Opinión

Dar y perder la vida

La pequeña Liz tenía sólo una oportunidad de salvarse: que su hermano de cinco años, tras haber sobrevivido a la misma enfermedad, le traspasase los anticuerpos necesarios para combatirla. El doctor explicó la situación al pequeño y le preguntó si estaría dispuesto a dar la sangre para su hermanita. El niño tras vacilar unos segundos decidió: “Sí, lo haré si eso salva a Liz”. 

Mientras la transfusión se producía, acostado en una camilla al lado de su hermana, el chico sonreía; de pronto empezó a  palidecer, miró al doctor y le preguntó con voz temblorosa: “¿A qué hora empezaré a morir?” (Del libro “La culpa es de la vaca”).

Conocemos sus nombres: Manuel, Tomás, Brígida, Cristina: nombres del santoral romano; pero son muchas las interrogantes que desconocemos de sus vidas. Sufrieron, eso sí: el analfabetismo, la postguerra, las largas jornadas en el campo, la escasa seguridad en las industrias, la emigración, la falta de vivienda. La interminable dictadura. Nacer, sobrevivir, aprender las cuatro reglas. Trabajar. Trabajar. Trabajar. Y la familia. Dar y perder la vida: he ahí, resumida, su existencia.  

Pactaron la Transición. Fueron meticulosos hasta en sus claudicaciones. La ley de punto final les abrió en canal las entrañas del pasado, pero les extirpó de raíz los tumores del rencor. Se perdonaron por nuestro bien. Cuidaron de nosotros hasta el final. Nos sacaron adelante a pesar de la mortalidad infantil. Nos dieron una educación basada en el respeto, en el trabajo, en la responsabilidad del deber cumplido. Después, descuidando acaso su hipertensión, su reuma, sus varices, cuidaron también de nuestros hijos. 

Nos volvieron a salvar compartiendo su jubilación en la pasada crisis. Envejecieron con las botas puestas. Los amontonamos en las residencias, la zona cero del conflicto, y ahora los abandonamos a su suerte. Nos necesitan, por una vez nos necesitan. Son como niños. Tienen miedo: “¿cuándo empezaré a morir?” 

Las manos que un día nos abrazaron se tienden temblorosas hacia nosotros. Pobres abuelos. Solos a la hora de la despedida.
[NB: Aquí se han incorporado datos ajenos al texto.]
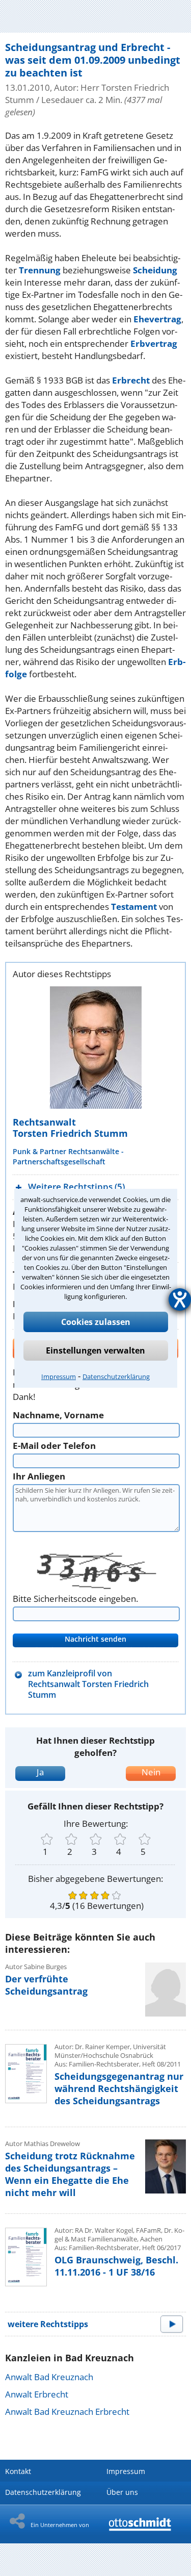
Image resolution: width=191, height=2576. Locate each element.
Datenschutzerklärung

Más les valiera a muchos de ellos no haber nacido. “Que los muertos entierren a sus muertos”. Quien lo dijo también se sintió solo a la hora de expirar: “Elí, Elí, lamá sabactaní” (Dios mío, Dios mío, ¿por qué me has abandonado?). 

Los gráficos de la epidemia jamás podrán representar la cruda realidad. Los féretros se hacinan en el helado monte del olvido. El legado de los yayos perdurará. Son dioses anónimos. Nos han redimido de la miseria. Nos han procurado un paraíso terrenal de bienestar. Han dado su sangre para que tuviésemos una vida mejor. Les echaremos en falta. Lloraremos por ellos y, si acaso, también por nuestros hijos. Hay penas que pasan, y hay penas que duran; la de quedarse en el mundo sin padres: ¡no se acaba nunca!